══ SOURCE MATERIAL ══

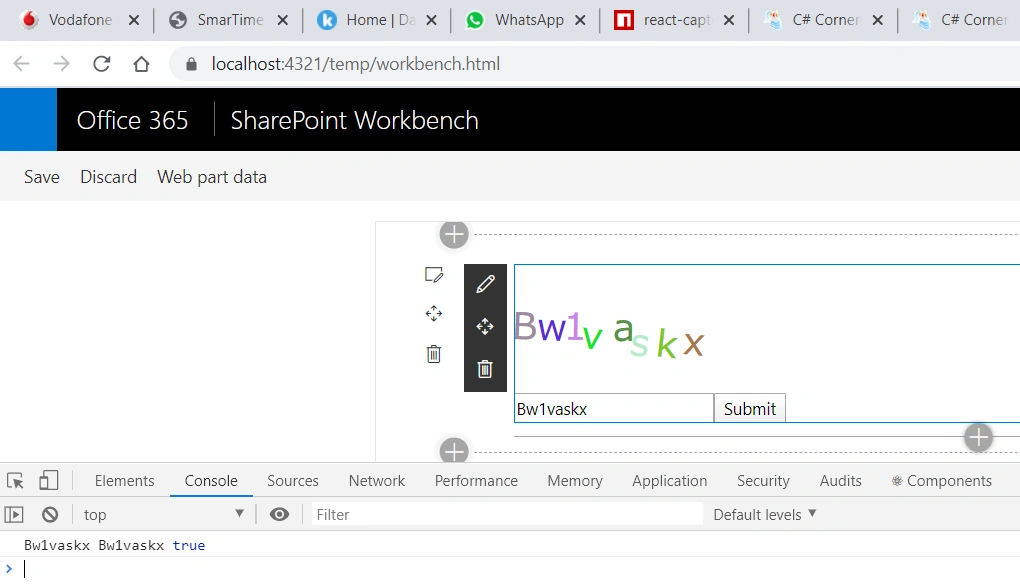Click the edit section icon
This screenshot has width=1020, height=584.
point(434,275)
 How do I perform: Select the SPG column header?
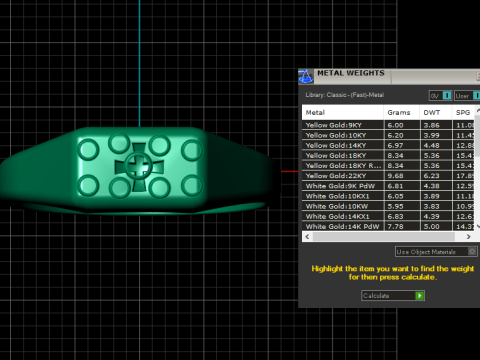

═══
══ SOURCE MATERIAL ══

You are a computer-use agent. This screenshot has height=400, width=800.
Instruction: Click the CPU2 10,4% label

═══

What do the lines above say from the one containing "You are a computer-use" down to the one containing "Instruction: Click the CPU2 10,4% label"? Return them exactly, both end lines included, and only them.

You are a computer-use agent. This screenshot has height=400, width=800.
Instruction: Click the CPU2 10,4% label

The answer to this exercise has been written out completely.